There were other survivors, and some of them were going to be dangerous.

“I’m Scarlett,” I said.

“Debbie.”

“Are you okay?”

I kept waiting for her to thank me for saving her, but she must have been too shaken up for gratitude to
have gotten past her fight-or-flight filter.

“I think so.”

“Did you know that guy? Was he following you?”

She shook her head. “No. I mean…I don’t know. I didn’t even see his face.”

I looked back in the direction of the sporting goods store, half expecting the man to be pursuing us. There was no sign, but that didn’t give me much comfort. Rather than running after us, he could have been stalking us, prowling along among all the cars.

“He was probably sick,” I said. “You know? Like, getting sick in the head from the…fungus.”

“Probably,” Debbie said. “Or maybe he was an angel. They have wings, you know?”

“I…”

And then, there was just nothing more to say.

I wanted to cry as I watched the blood flow from Debbie’s nose.

I thought I’d found someone, someone like me, another survivor.

But she wasn’t bleeding because that man had hurt her.

She had the disease, was just a few hours behind Jen’s family and all these other people who’d been trying to get somewhere safe on Colorado Boulevard.

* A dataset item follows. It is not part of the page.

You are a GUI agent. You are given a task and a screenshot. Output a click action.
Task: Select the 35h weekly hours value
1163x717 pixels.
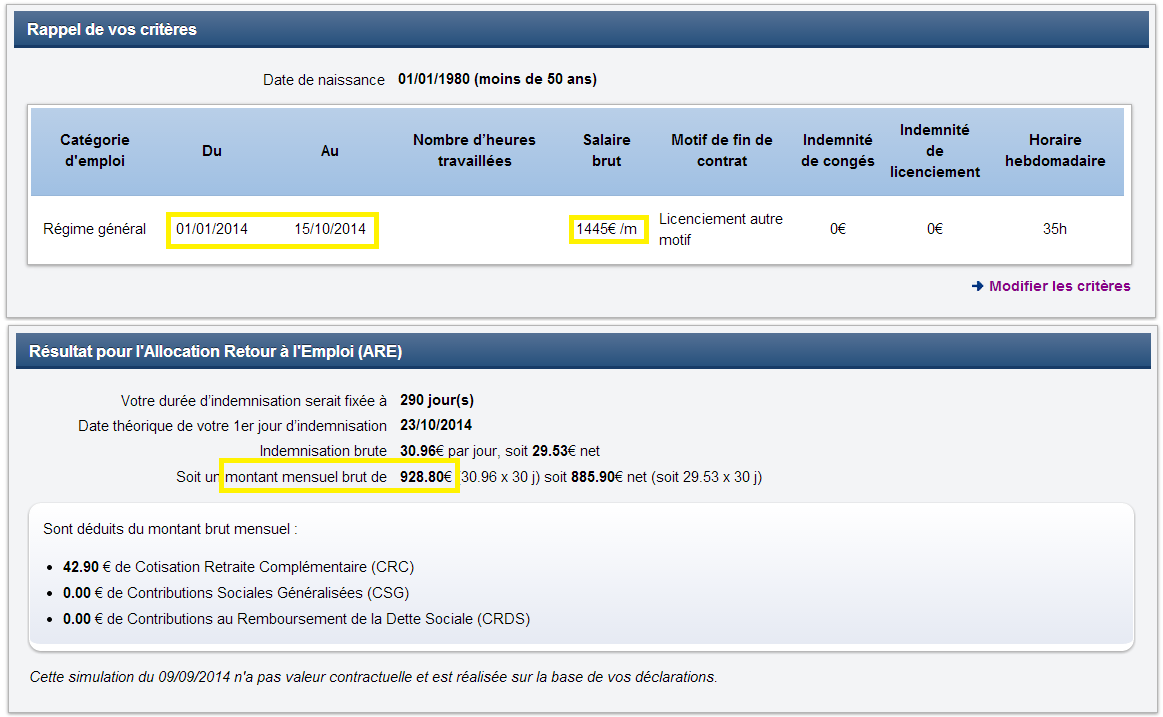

She had been wandering along on her own, having hallucinations or delusions about angels when she’d been attacked.
As good as anything else to spend your last moments thinking about
, I told myself.

I’d saved her from one thing, saved her from having her last moments being spent in agony and fear and victimization.

But I couldn’t save her from this. There was no arguing with the blood.

“Do you want to rest?” I asked. “Maybe catch your breath in one of these cars?”

She considered it for a moment and then nodded.

I glanced around, looking for a car without a body in it. There were several. A lot of people must have just abandoned their cars when they saw the street was jammed. Some lay in the road. Others had wandered off to who knows where. They’d all ended up the same.

I chose a black BMW with its driver’s door hanging wide open. The back doors were unlocked, and I got in first, sliding over to let Debbie get in with me.

“Only for a minute,” she said. “I need to find the angels.”

“Okay,” I said. I looked down at her hands and saw a wedding ring. “You’re married?”

She glanced at the ring. “I think so.” Then her eyes shifted back up to me. “You’re not…you’re not an angel, are you?”

I smiled. “I…I don’t know what I am. Would an angel know she was one?”

“I think so. But maybe not.”

She looked both sad and hopeful.

I felt terrible for several reasons. One, I knew I was about to watch Debbie die. Another, I could maybe make her feel better in these last moments, but it would mean lying to her. And lying to her about being an angel was something I felt really bad about. Finally, selfishly, I felt awful because I was about to be alone again. I hate to admit it, but that was the main reason I didn’t want Debbie to die.

I took her hand. She seemed to have no inclination to get out of the car again. Squeezing my hand, she smiled at me, no trace of fear on her face now. I hoped she had no memory of the man who’d attacked her.